3,5 millions de débris spatiaux différents tournent autour de la Terre
Mais à côté des problèmes purement scientifiques et techniques, il y a d'autres problèmes. Après tout, de cette façon, vous pouvez supprimer non seulement les ordures, mais également les engins spatiaux d'autres personnes, même ceux qui fonctionnent. C'est-à-dire qu'il s'agit essentiellement de systèmes à double usage - civil et militaire. Il y a donc un aspect juridique important dans la lutte contre les débris spatiaux. D'une part, les débris spatiaux volent en orbite, mais d'autre part, même les objets "morts" qui ont expiré appartiennent à quelqu'un. Et une tentative de l'un des pays, même avec les meilleures intentions, de retirer l'objet de quelqu'un d'autre, peut conduire à des conflits très graves. Cela signifie que de telles opérations doivent être effectuées de manière coordonnée avec tous les participants afin que des risques supplémentaires ne surviennent pas. La communauté mondiale travaille aujourd'hui sur ces questions, car tout le monde comprend que tout mouvement soudain peut entraîner des conséquences désagréables pour tout le monde. Soit dit en passant, même si nous arrêtons soudainement de voler dans l'espace, la quantité de débris continuera de croître.
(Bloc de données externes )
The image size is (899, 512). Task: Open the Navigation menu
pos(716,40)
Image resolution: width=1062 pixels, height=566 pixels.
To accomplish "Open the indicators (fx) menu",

Les estimations montrent que ce n'est qu'en raison des collisions mutuelles de fragments déjà volants dans 20 à 30 ans que l'augmentation des débris dépassera leur perte en raison des processus naturels de décélération dans la haute atmosphère et de désorbite.
référence
Aujourd'hui, la masse totale des débris spatiaux en orbite est d'environ 6 700 tonnes. Sa densité à des altitudes de 800-1000 kilomètres a atteint un niveau critique. En raison d'une collision avec celui-ci, la probabilité de perdre un engin spatial pendant une période de 10 à 15 ans est déjà plus élevée que la probabilité de perdre un engin spatial en raison d'une défaillance des systèmes embarqués. La probabilité de collision de deux gros objets en orbite basse est estimée à un événement en 15 ans. Il y a encore 10 ans, ce chiffre est 4 fois inférieur.